If the role is treated as employment, wage/hour rules can apply. For general U.S. baseline context, the U.S. Department of Labor provides an overview: Minimum wage (U.S. DOL). Local laws may be more specific than federal baselines, so it is often reasonable to consult a local professional for setup.
This section is informational and not legal advice. Requirements can change by jurisdiction and by the details of the working relationship.
Privacy, Security, and Access Control
Assistants often need access to calendars, email, travel accounts, and sometimes financial or identity information. A practical approach is to design access like a “least privilege” system: grant only what’s needed, and expand slowly.
- Separate accounts: create role-based logins (where possible) instead of sharing your primary credentials.
- Password manager: share access via a password manager’s sharing controls rather than plaintext.
- Two-factor authentication: enable 2FA and use recovery methods you control.
- Spending controls: use virtual cards or low-limit cards for purchases that require payment.
- Documentation: keep a simple access register (what they can access and why).
If you want a structured privacy lens, the NIST Privacy Framework can be a useful reference for thinking in terms of governance, risk, and controls (even for small setups): NIST Privacy Framework.
Onboarding That Prevents Chaos
Most assistant relationships fail in onboarding, not in talent.
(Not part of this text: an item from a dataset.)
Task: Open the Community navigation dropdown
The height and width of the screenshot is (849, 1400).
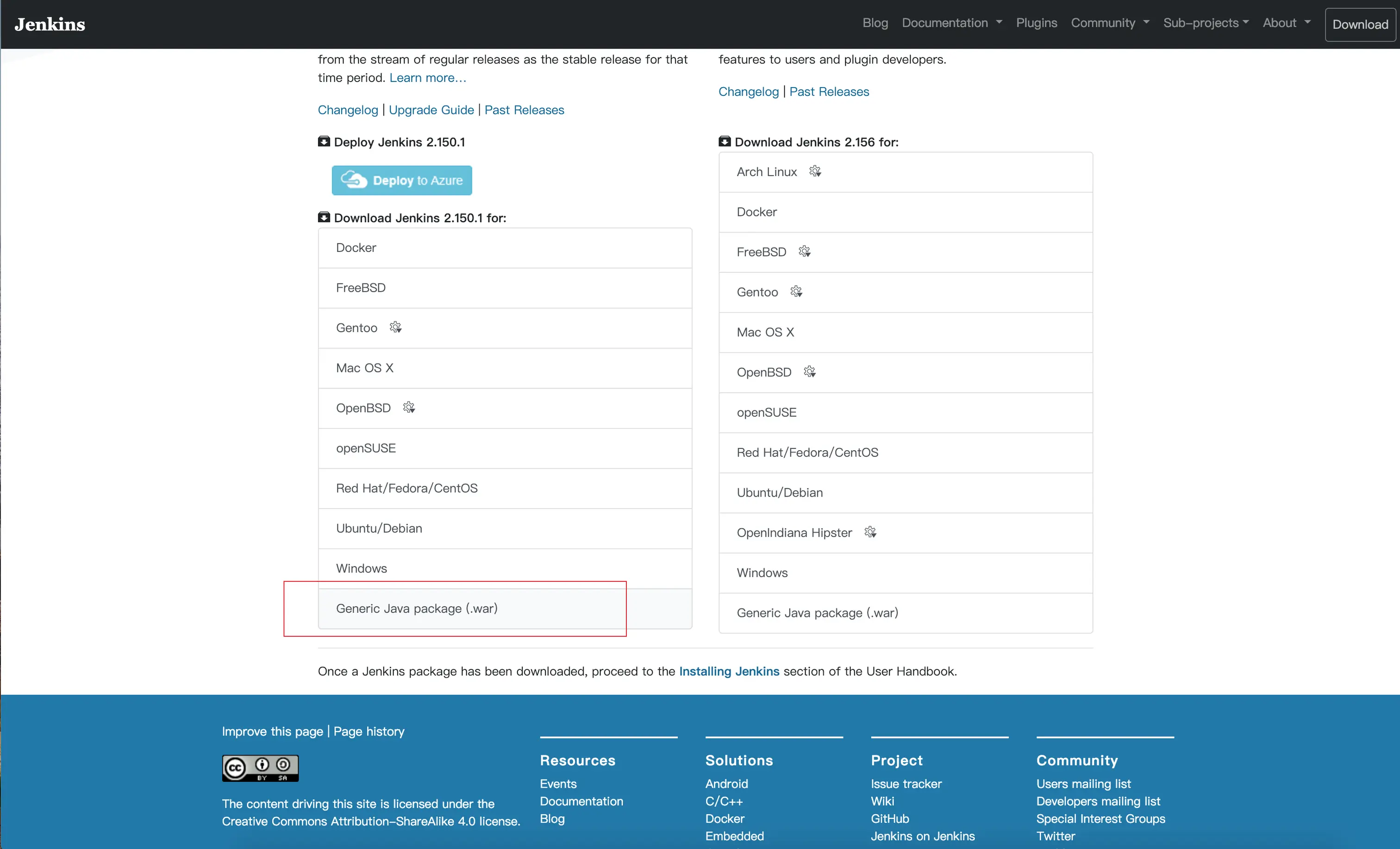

A lightweight system can prevent repeated explanations. Aim to hand over a “starter kit” in the first week:
- Task inventory: a running list of tasks you want delegated (even messy is fine at first).
- Preferences doc: travel, scheduling rules, vendors you like, communication style, “do not do” items.
- Decision rules: what they can decide vs. what must be escalated.
- Weekly cadence: one short check-in plus an async update format (bullet summary + open questions).
- Quality bar: examples of a “good” deliverable (screenshots, samples, templates).
If you are new to delegating, start with low-risk tasks and expand scope as reliability is demonstrated. That gradual expansion is often how trust becomes operational rather than assumed.
Red Flags to Watch For
- Vagueness under pressure: avoids clarifying questions, then delivers off-target work.
- Overpromising: says “yes” to everything but misses deadlines or forgets details.
- Poor documentation: cannot explain what was done, what’s pending, and what risks remain.
- Boundary issues: requests broad access too early or pushes into sensitive areas without a need.
- Defensiveness: treats feedback as conflict rather than a calibration tool.
Quick FAQ
Is it better to hire part-time first?
Often yes. Part-time reduces risk while you learn what you actually need. If the role proves valuable, expanding hours is easier than redesigning the job from scratch.
Should I hire a “doer” or a “planner”?
If you mainly need errands and vendor chasing, optimize for execution and reliability. If you need someone to protect your attention and make judgment calls, prioritize seniority and communication.
How do I avoid turning this into more work for me?
Use two habits: (1) maintain a single running task list, and (2) require a consistent update format that includes open questions and next actions. The goal is to make status visible without meetings.